Excerpted text
..........

The Baltimore Ravens will face the Pittsburgh Steelers in Week 16. Here’s fantasy football start-sit advice for every Ravens skill player who has the potential to make a fantasy impact during the game.
Looking for more lineup advice? Head over to our Week 16 Fantasy Start-Sit Cheat Sheet, where we cover every fantasy-relevant player in every game.
Lamar Jackson, QB
Lamar Jackson earned his fourth “A” by way of our QB+ grading system, tying him for the most such games in a season on file (since 2019). I’m running low on superlatives when it comes to the reigning MVP …
- 10 games with 45+ rushing yards
- 5 games with 3+ touchdown passes
- Career-high 68.1% completion percentage
The Steelers have held the Ravens to under 20 points in eight straight games, but sportsbooks are penciling them in for 25. If that comes through, I like Jackson’s chances of giving us top-five QB production.

..........

Stored items from a collection
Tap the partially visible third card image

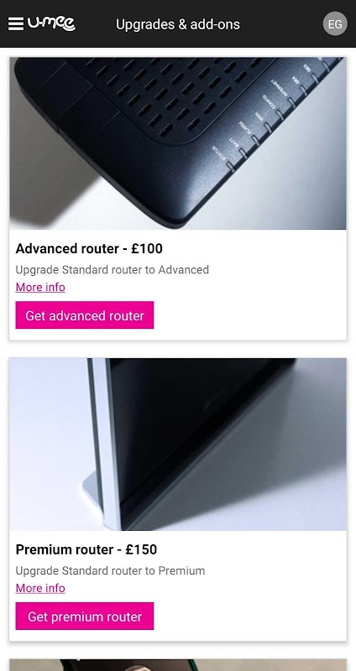[178, 665]
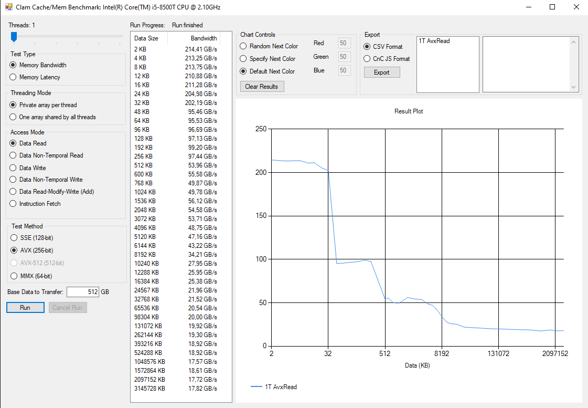Click the Clam app icon in title bar
The height and width of the screenshot is (408, 588).
pyautogui.click(x=8, y=7)
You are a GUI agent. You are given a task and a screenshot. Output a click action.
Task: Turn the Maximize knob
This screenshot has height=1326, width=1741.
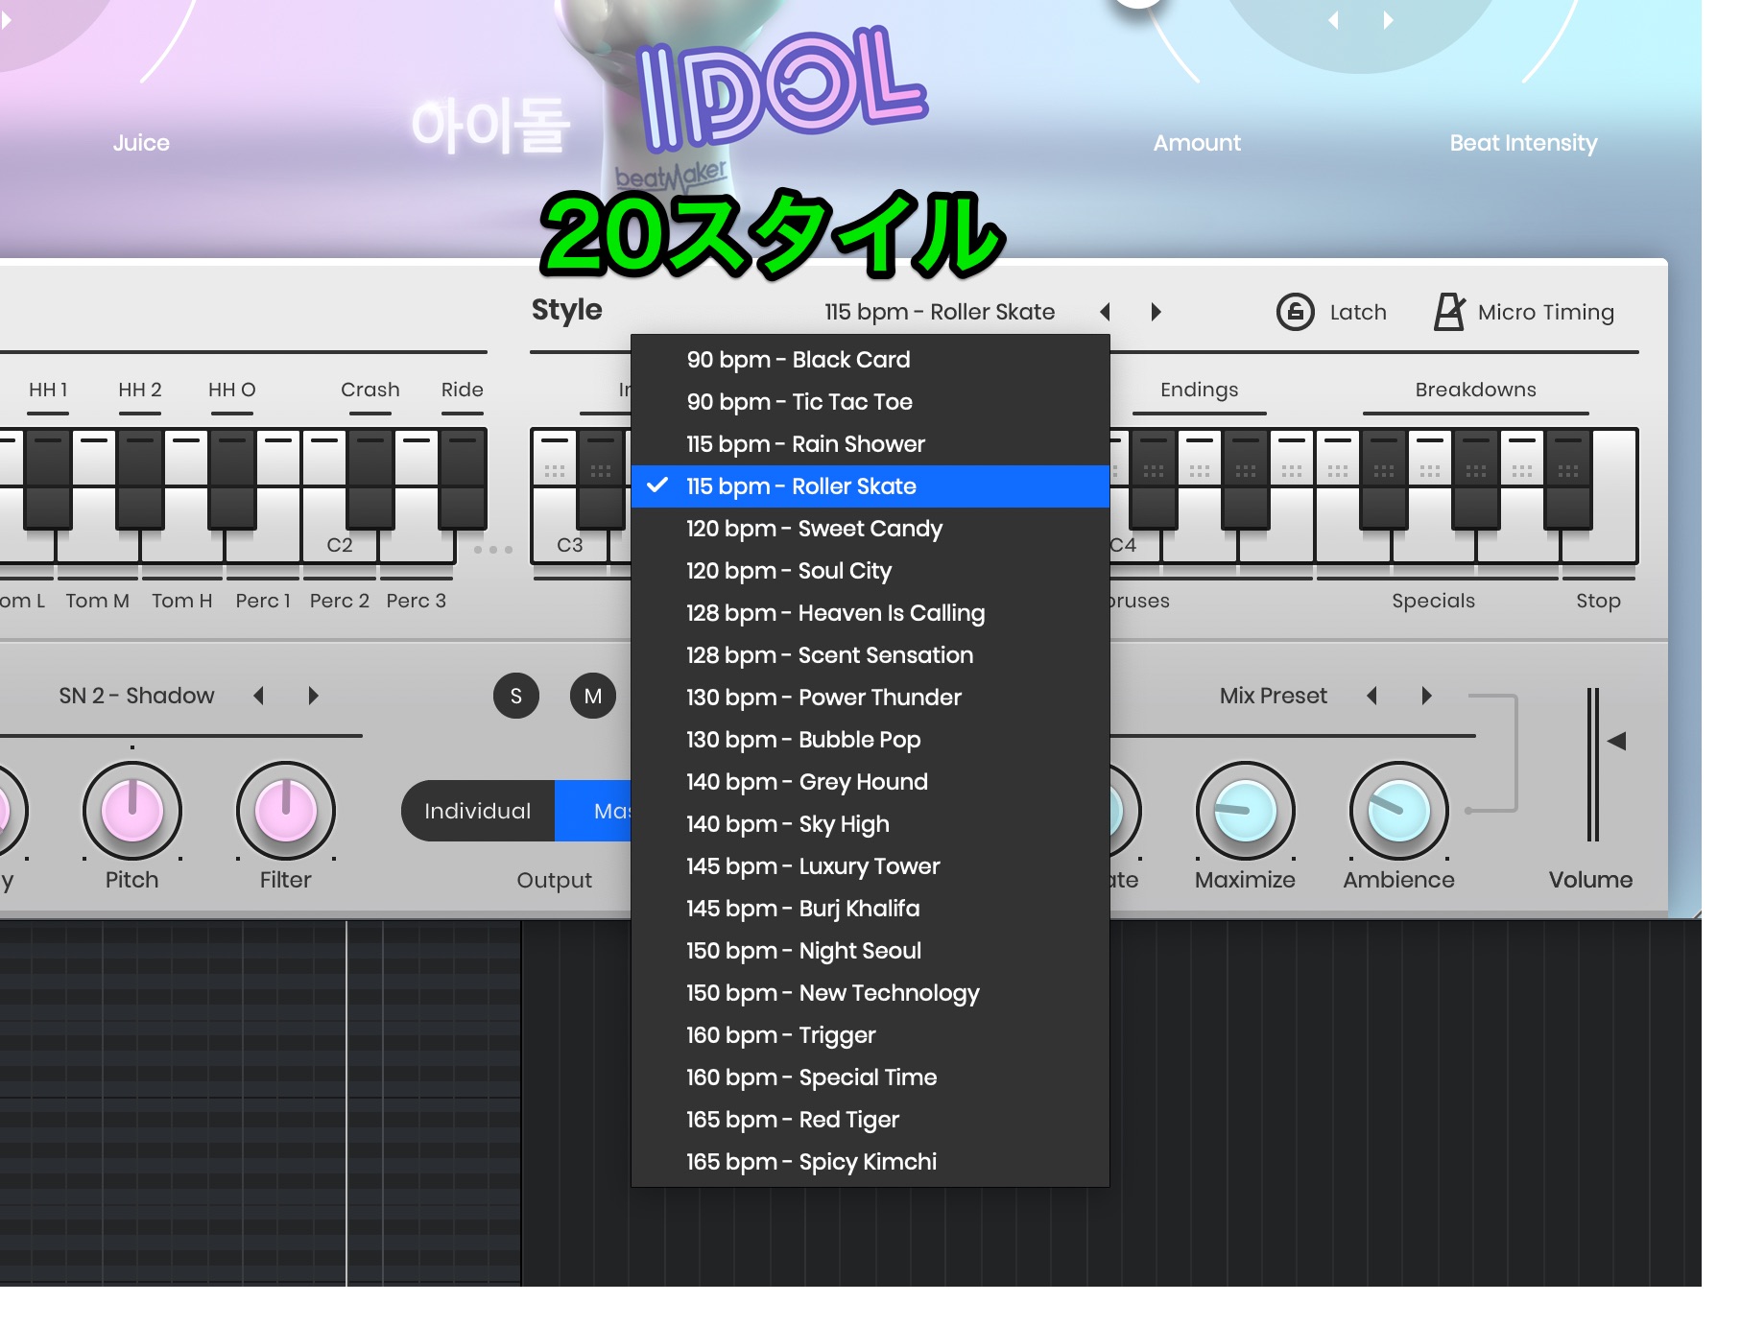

..........

Directives
a) Decide whether each statement below agrees with the Ravens start-sit advice, answering yes or no and quoting the words of the text that settle it: (i) Lamar Jackson earned his fourth "A" under the QB+ grading system; (ii) the Steelers have held the Ravens to under 20 points in five straight games; (iii) Jackson has a career-high completion percentage of 68.1%.
b) List every statistic that the Ravens start-sit advice gives as a bullet point under Lamar Jackson.
c) Reproduce word for word the part of the Ravens start-sit advice that opens with the words containing "The Baltimore Ravens" and closes with "top-five QB production.".

Problem solutions
a)
(i) Yes: "Lamar Jackson earned his fourth “A” by way of our QB+ grading system"
(ii) No: "The Steelers have held the Ravens to under 20 points in eight straight games"
(iii) Yes: "Career-high 68.1% completion percentage"

b)
- 10 games with 45+ rushing yards
- 5 games with 3+ touchdown passes
- Career-high 68.1% completion percentage

c)
The Baltimore Ravens will face the Pittsburgh Steelers in Week 16. Here’s fantasy football start-sit advice for every Ravens skill player who has the potential to make a fantasy impact during the game.
Looking for more lineup advice? Head over to our Week 16 Fantasy Start-Sit Cheat Sheet, where we cover every fantasy-relevant player in every game.
Lamar Jackson, QB
Lamar Jackson earned his fourth “A” by way of our QB+ grading system, tying him for the most such games in a season on file (since 2019). I’m running low on superlatives when it comes to the reigning MVP …
- 10 games with 45+ rushing yards
- 5 games with 3+ touchdown passes
- Career-high 68.1% completion percentage
The Steelers have held the Ravens to under 20 points in eight straight games, but sportsbooks are penciling them in for 25. If that comes through, I like Jackson’s chances of giving us top-five QB production.